Appetizing adventures

Jeff Oliver’s satirical tale of a cooking competition in Eilat is a rollicking, bizarre read.

A chef preparing fish (Illustrative) (photo credit: LAURIE MCADAM/TNS)
A chef preparing fish (Illustrative)
(photo credit: LAURIE MCADAM/TNS)
Have you ever been forced to prepare halva with blue cheese, anchovies and durian? Nobody in their right mind would. But none of the characters in The Two-Plate Solution by Jeff Oliver appear to be anything close to sane.
Oliver, a TV producer who has worked at Bravo and the Food Network, has penned a rollicking, disturbing satire with an excellent punny name, subtitled: “A novel of culinary mayhem in the Middle East.”
The Two-Plate Solution opens with a culinary challenge: cook a Bible-themed appetizer with a limited set of ingredients... while standing over a trap door on a platform hovering 50 feet over a pool at an Eilat resort. Why would anybody do such a thing? Because they’re contestants on Natural Dish-aster, a reality cooking competition chock-full of caricatures of every character who’s ever appeared on a culinary TV show before.
There’s a “vegan food blogger in hipster glasses who had scored a book deal after her celebrated Twitter feud with Paula Dean,” as well as a guy from Portland with a “lumberjack beard and fully- tattooed forearms.” If you’ve seen Top Chef, MasterChef, Chopped or any of the dozens of other cooking competitions that are all over American television, you’ll be quick to laugh at Oliver poking fun at some of their outlandish creations.
“When I saw the figs and the swordfish, I knew right away I would do a crudo with miso foam on a toasted brioche drizzled with fig compote,” one competitor says in the book, perfectly lampooning such televised fare. One challenge involves a “deconstructed Seder plate” while another (sponsored by Crisco) asks the chefs to “walk in the shoes of those who escaped Hitler’s clutches and cook a dish native to his land... apple strudel.”
The author is a veteran of reality food TV, so it’s no surprise that his culinary satire hits the mark. But how much does he understand about Israel? Not quite as much. He peppers the book with Hebrew phrases, but when they’re ostensibly spoken by native speakers, they should at least be correct.

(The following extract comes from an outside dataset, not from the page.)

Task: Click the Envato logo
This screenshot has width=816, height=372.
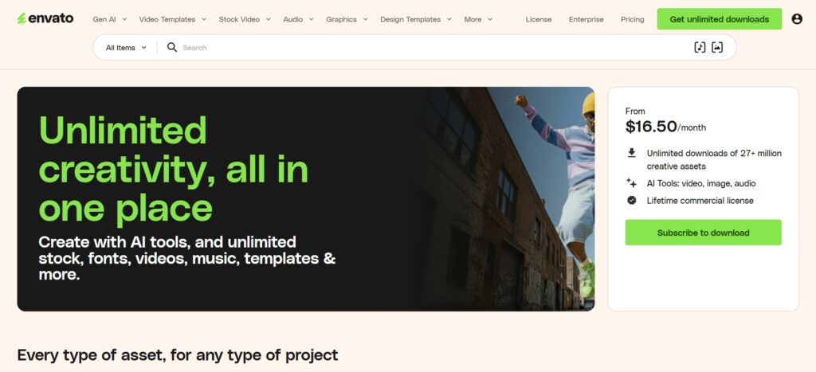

So a character would know when she’s addressing a female that it should be “metumtemet” (idiot) and not “metumtam.” Likewise, Oliver notes that “bevakasha” means “thank you,” when actually it means “you’re welcome.”
And native Israelis would be surprised to hear of a hotel breakfast buffet serving up sufganiyot alongside shakshuka, labaneh and coffee; the fried jelly doughnuts are only really available in the month leading up to Hanukkah (and they’re really not a breakfast food).
So what exactly happens across the 215 pages of The Two- Plate Solution? A whole lot, and you’d be forgiven if you can’t keep track.
Right on cue for the trashy reality TV show, the producers have organized a “terrorist infiltration” to spice up the next challenge, with hired actors threatening the competitors – on the culinary battlefield.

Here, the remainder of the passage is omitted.